WHAT NEEDS TO BE DONE:
Produce exactly the lines from the one holding "Task: Click the trash icon next to Delete" through the last line of the data below, with every picture left out.

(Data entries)
··········
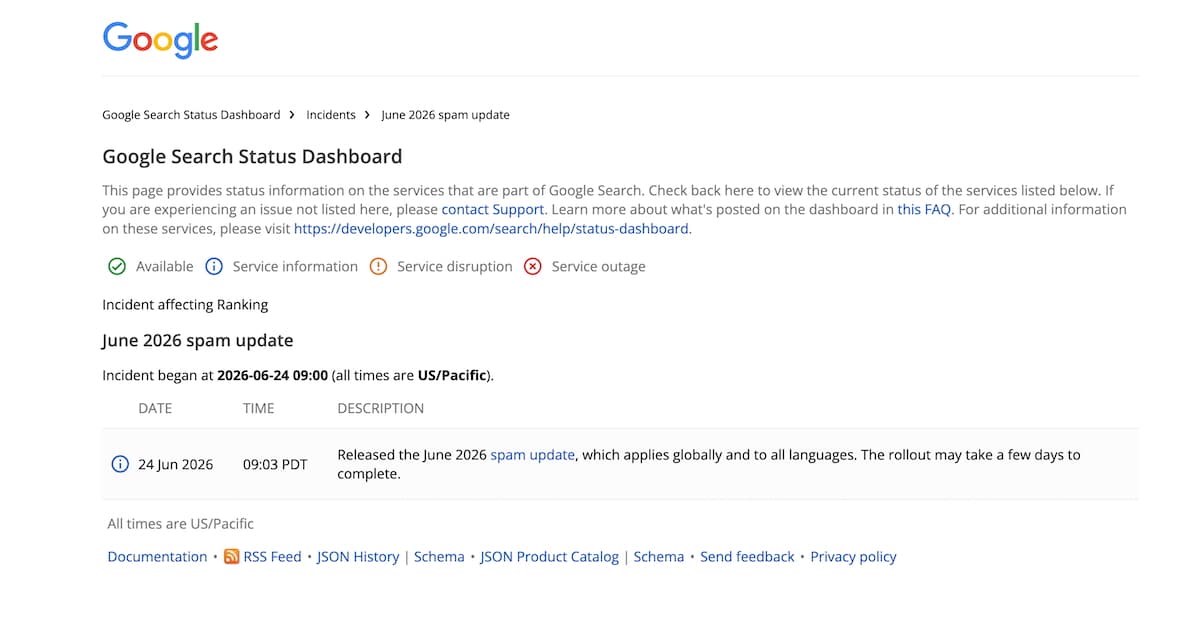Click the Google logo
The image size is (1200, 642).
160,40
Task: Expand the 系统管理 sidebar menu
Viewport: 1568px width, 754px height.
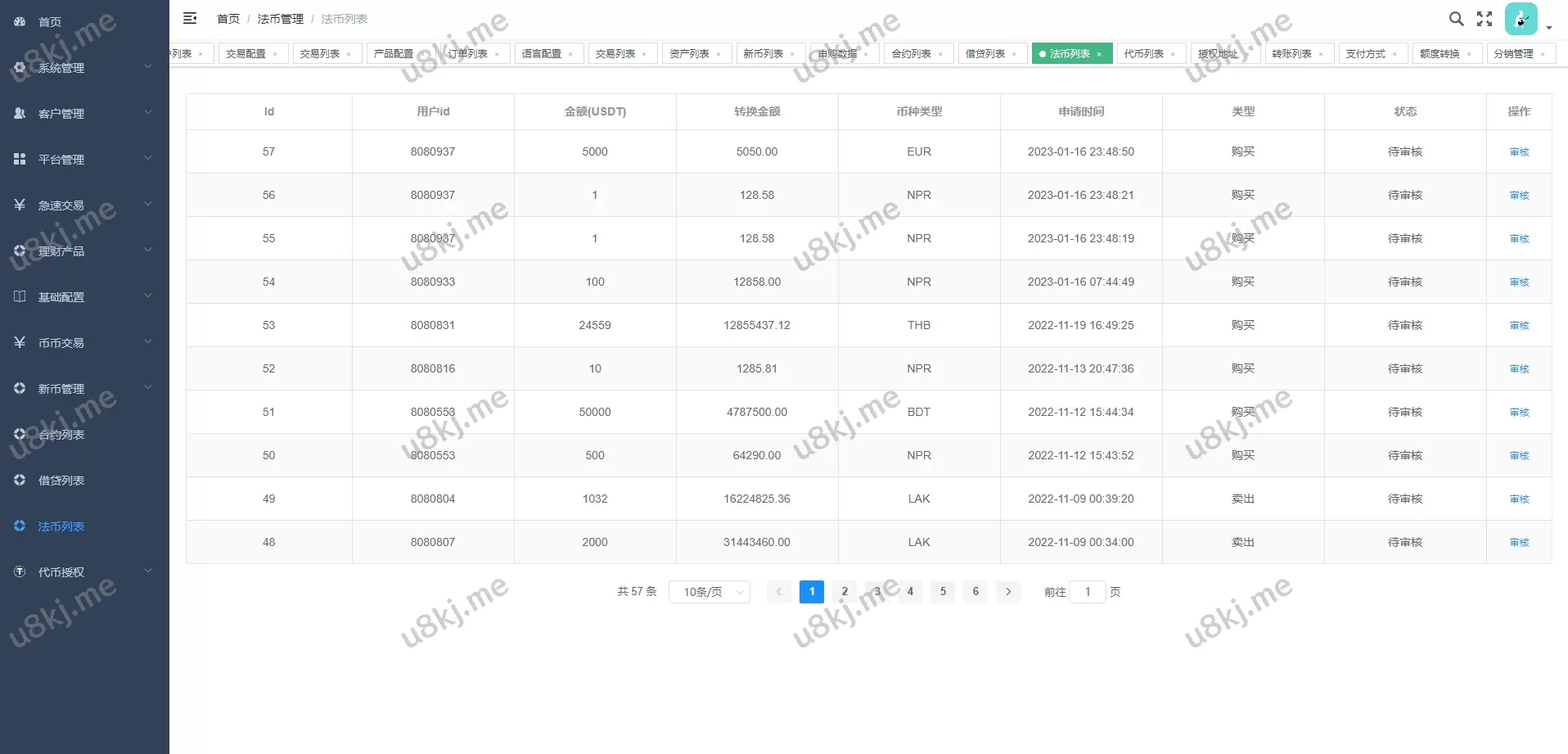Action: click(x=83, y=68)
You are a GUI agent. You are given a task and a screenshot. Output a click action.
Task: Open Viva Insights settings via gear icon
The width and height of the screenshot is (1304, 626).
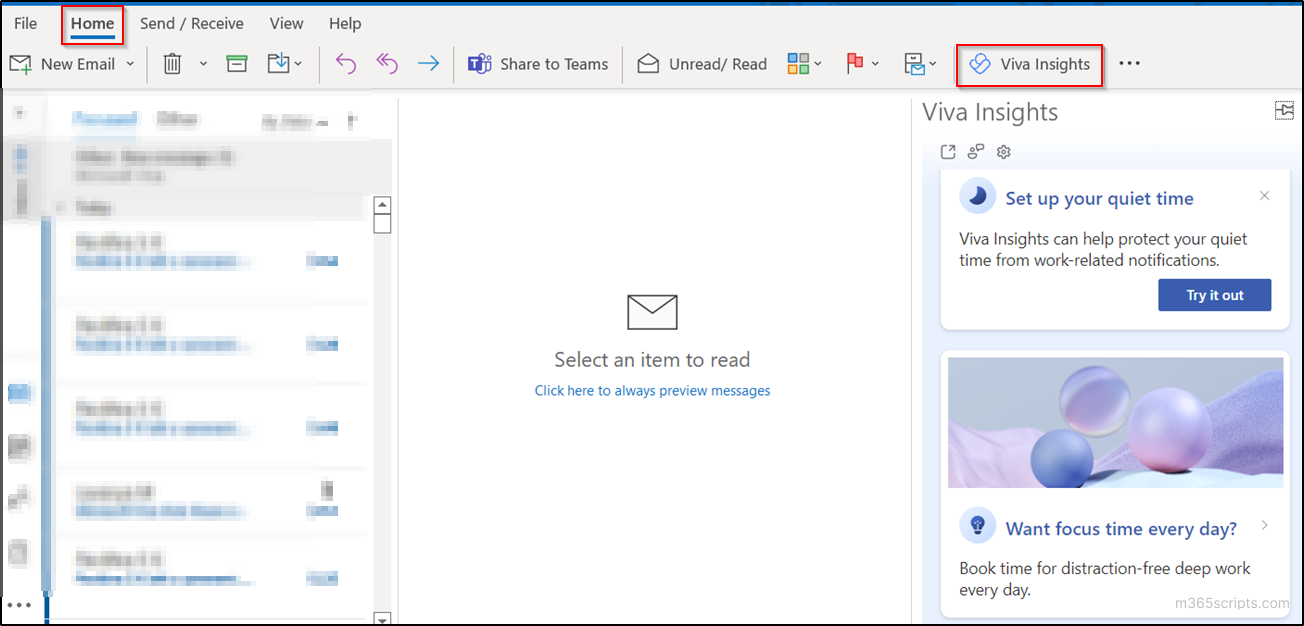point(1003,151)
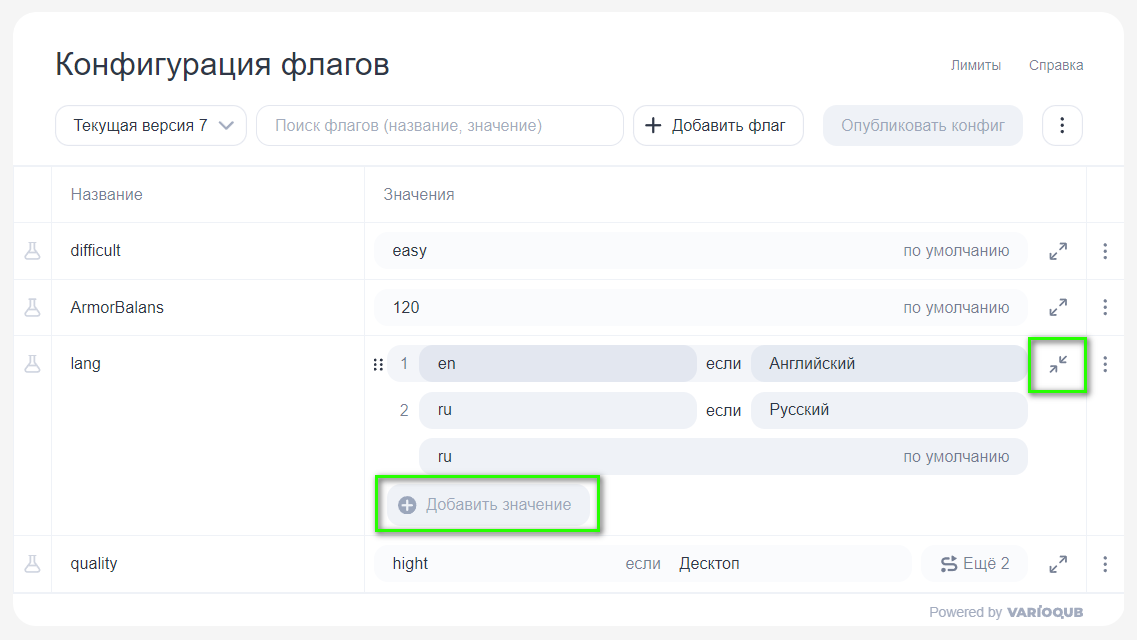The width and height of the screenshot is (1137, 640).
Task: Click the flask icon beside quality flag
Action: coord(33,564)
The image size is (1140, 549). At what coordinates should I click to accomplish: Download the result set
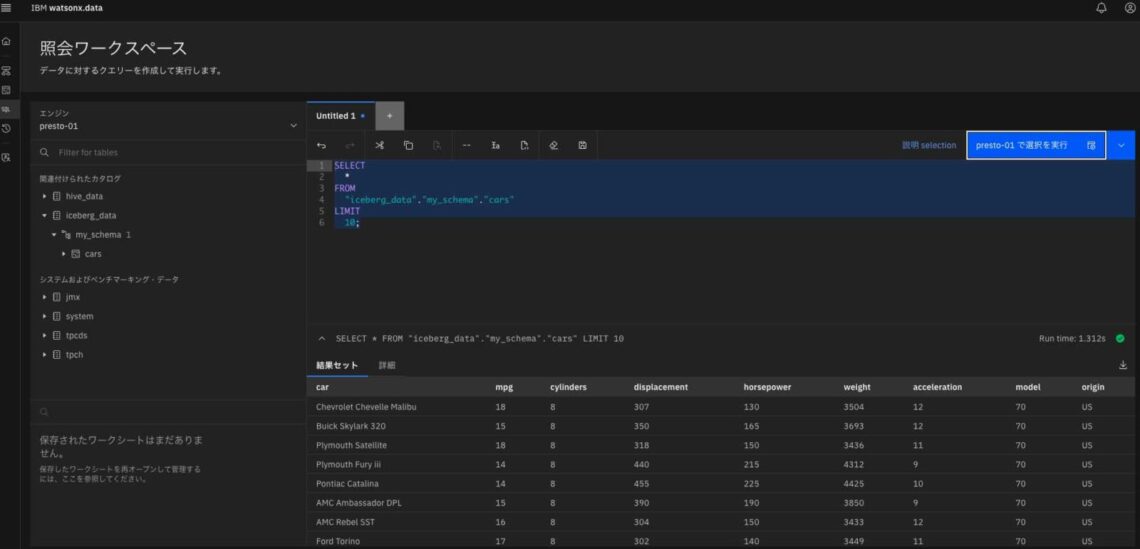[x=1123, y=365]
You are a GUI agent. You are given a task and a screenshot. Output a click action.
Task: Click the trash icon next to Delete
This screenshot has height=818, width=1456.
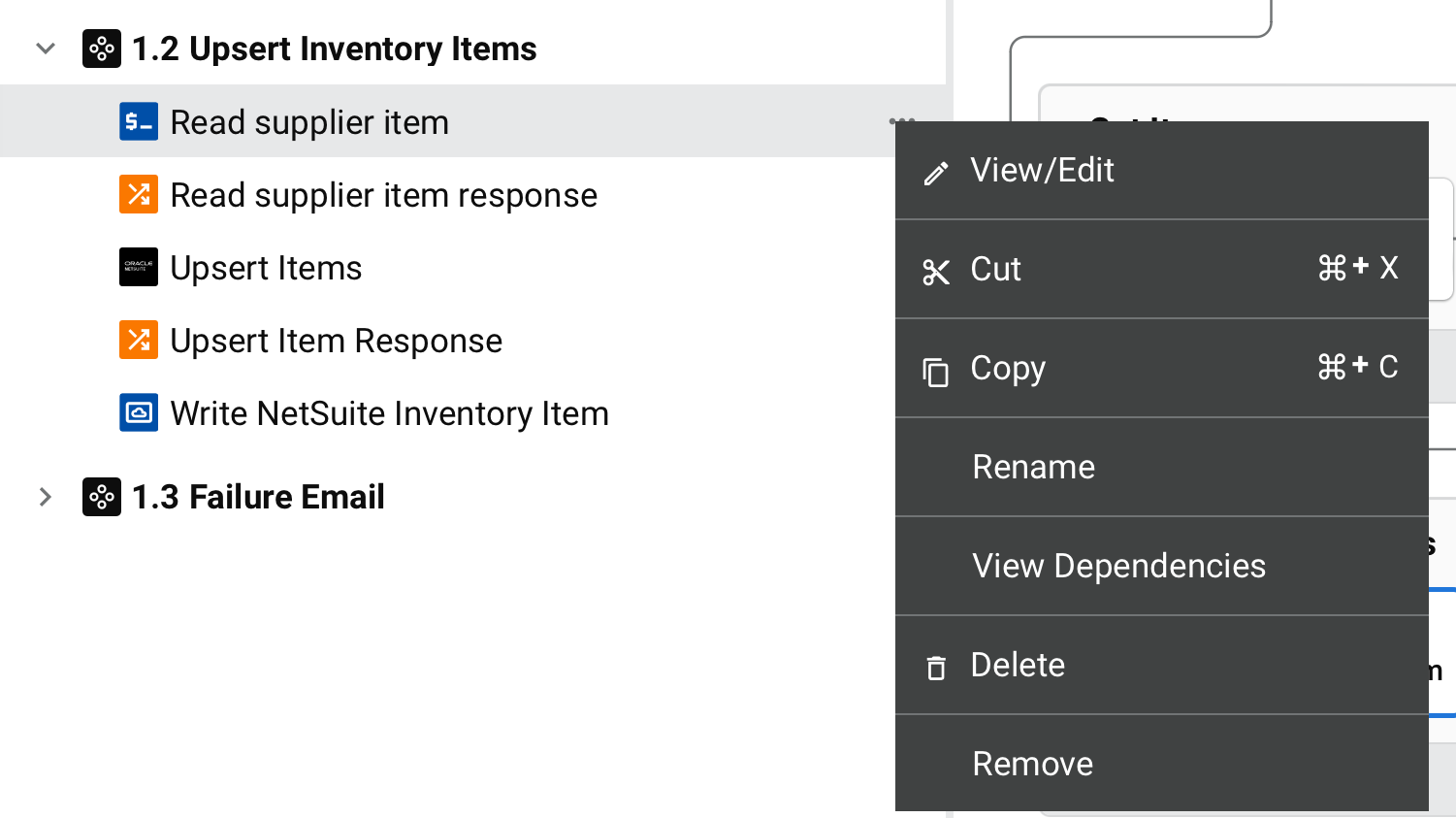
··········
SOLUTION TO THIS EXERCISE:
Task: Click the trash icon next to Delete
This screenshot has height=818, width=1456.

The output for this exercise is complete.